Занавес. Спасибо дому на улице Вахтангова.

После диплома

Слава богу, человек получил диплом. Там сказано: «Актер театра и кино такой-то…» Значит, что осталось позади? Время школьной «вольности святой».
…Авось мой опыт сгодится кому-то из новых поколений. От ударов судьбы нет иммунитета: увы, об этом надо помнить ежедневно, театр не оплачивает отпусков по болезни самолюбия. А легкомысленному актерскому племени так охота бывает отдохнуть – особенно после трудов и «побед».
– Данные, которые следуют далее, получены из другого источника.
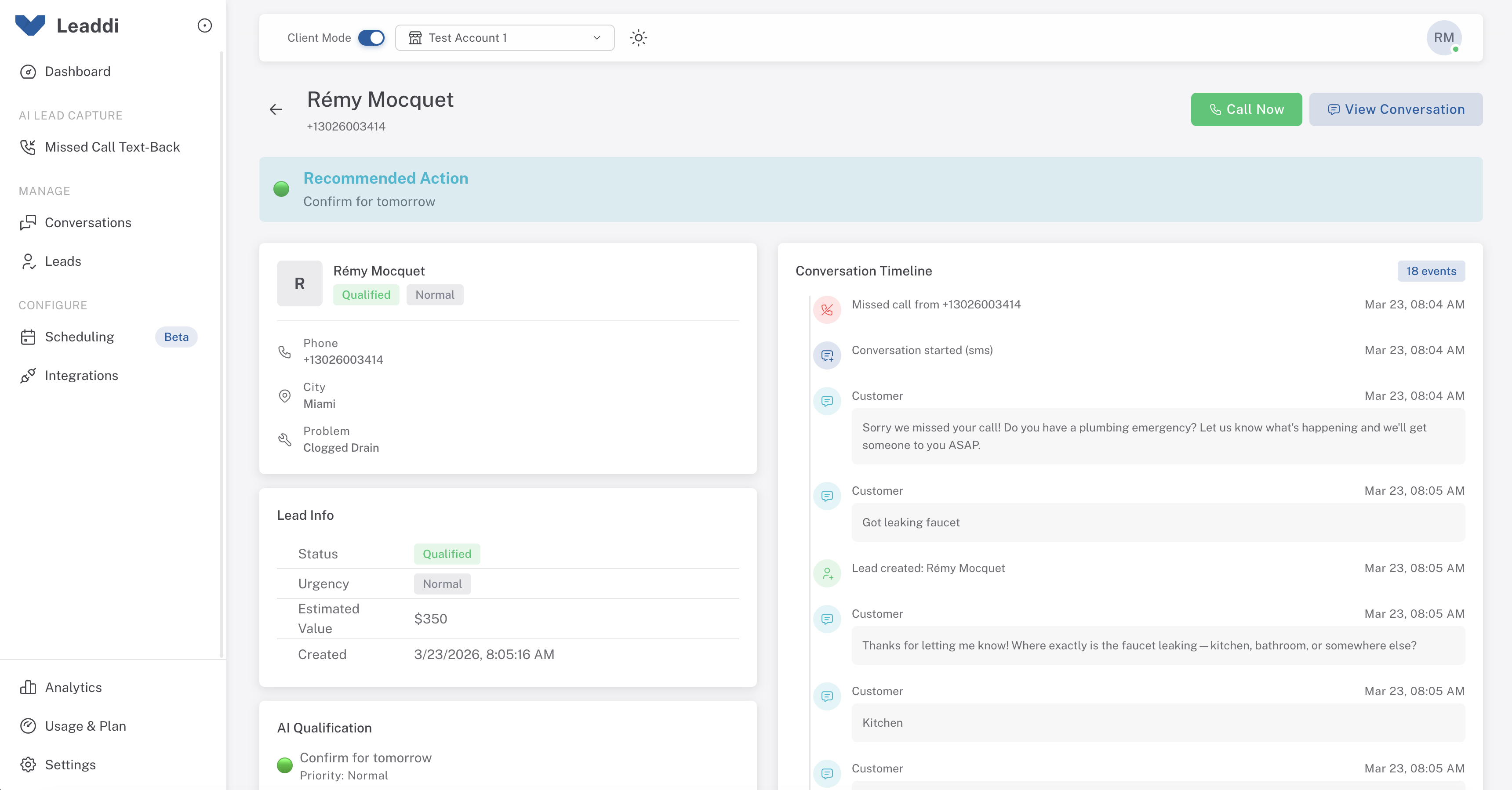This screenshot has height=790, width=1512.
Task: Open the Test Account 1 dropdown
Action: coord(504,37)
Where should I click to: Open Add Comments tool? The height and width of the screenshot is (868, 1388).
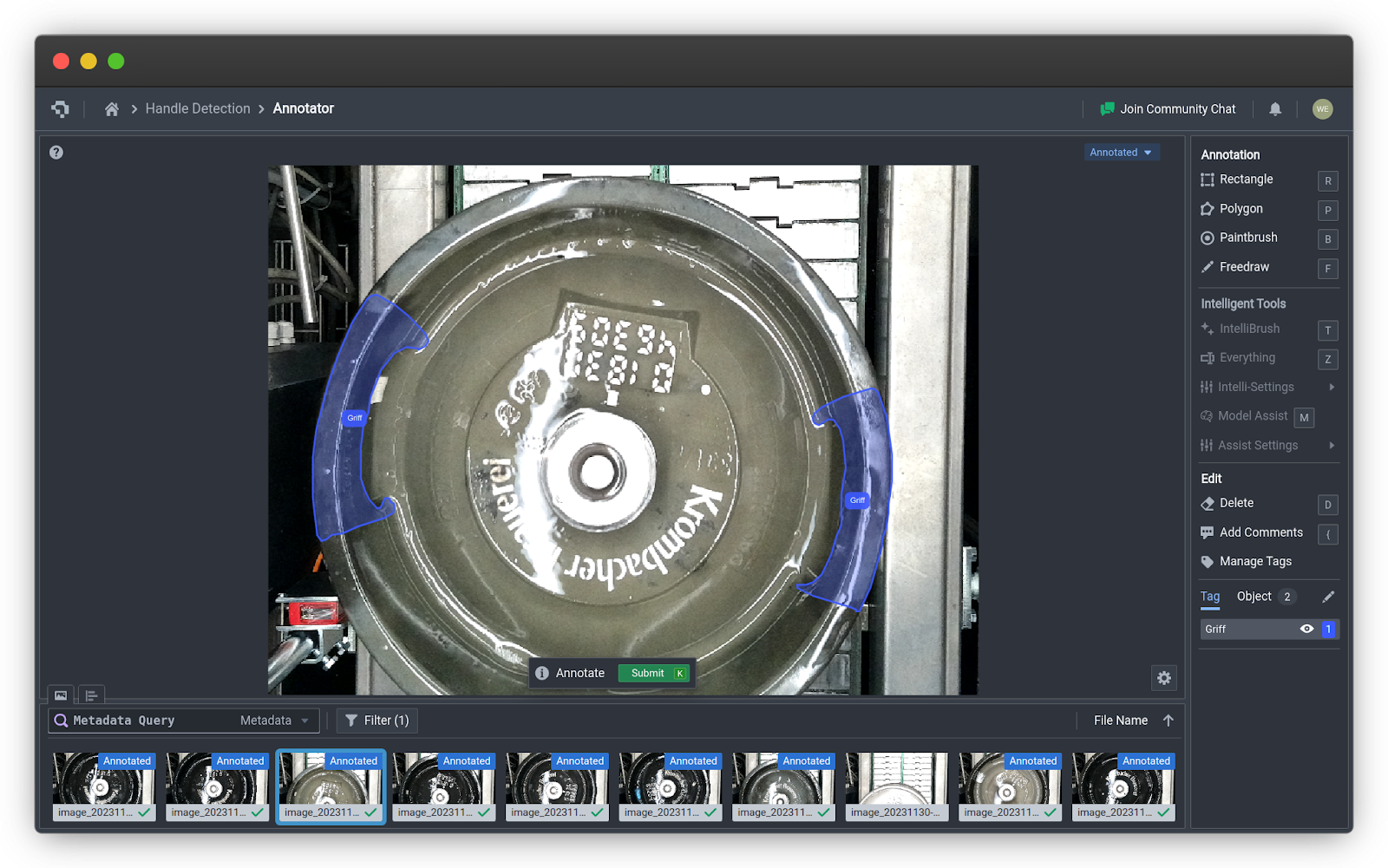pos(1260,532)
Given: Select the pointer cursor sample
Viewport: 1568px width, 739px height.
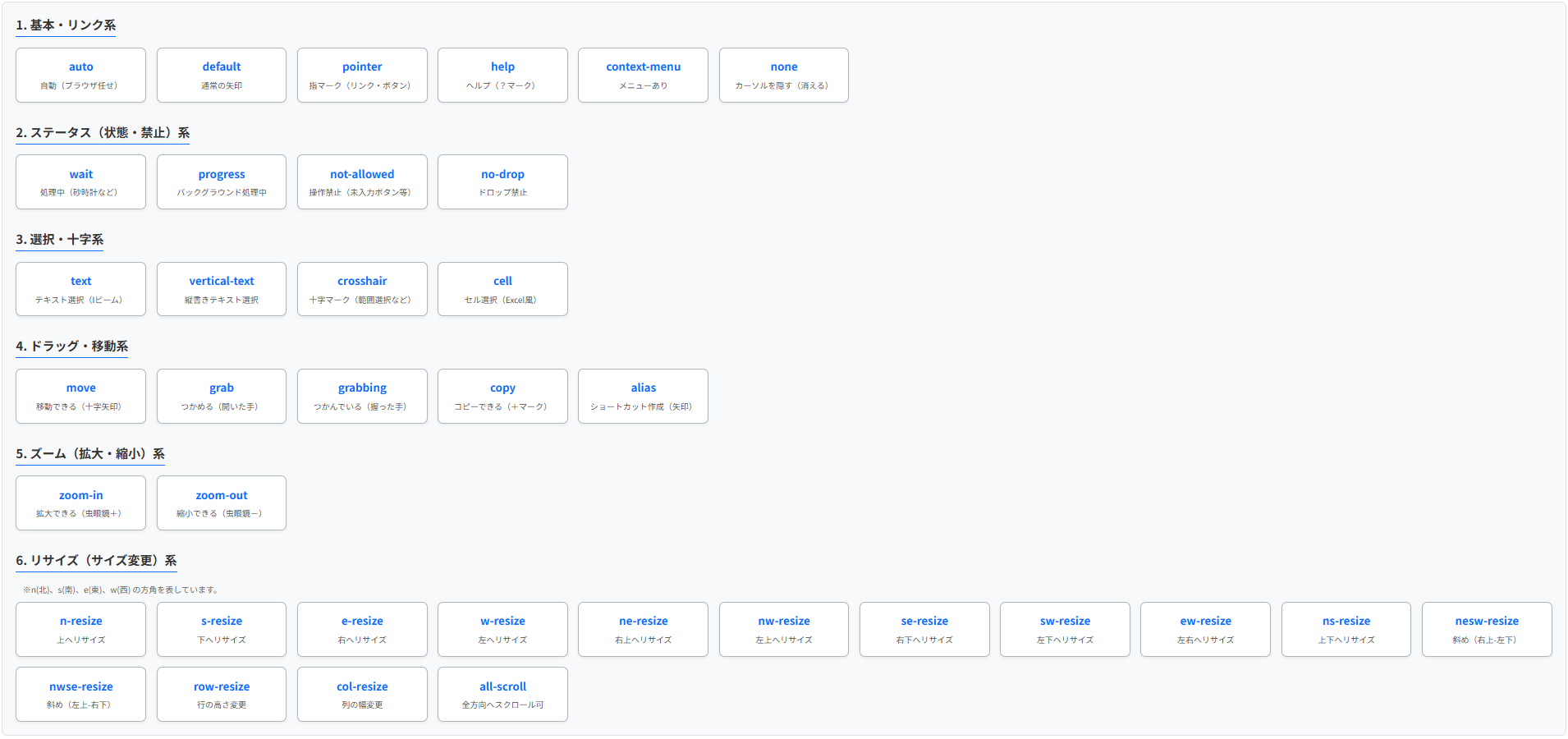Looking at the screenshot, I should (x=362, y=75).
…Я переехал на Волгу в возрасте 21 года, имея на руках следующее: 1) пару чемоданов для первого обзаведения; 2) договоренность с главрежем о роли Часовникова в «Океане» А. Штейна; 3) свежий титул молодожена, юная супруга которого оставалась в Москве заканчивать техническое образование у метро «Сокол»; 4) мечты и надежды – с некоторым оттенком иждивенчества (волжская труппа, мол, непременно прослезится при виде такого подвига москвича с таким дипломом и т. д.) и 5) два пустых блокнота – вести дневник непременных успехов… То есть не диплом, а уже «апломб с отличием»…
Первые впечатления. Город огромен и самобытен. Волга изумительно хороша, и набережная, на которой мне сняли комнату, – также.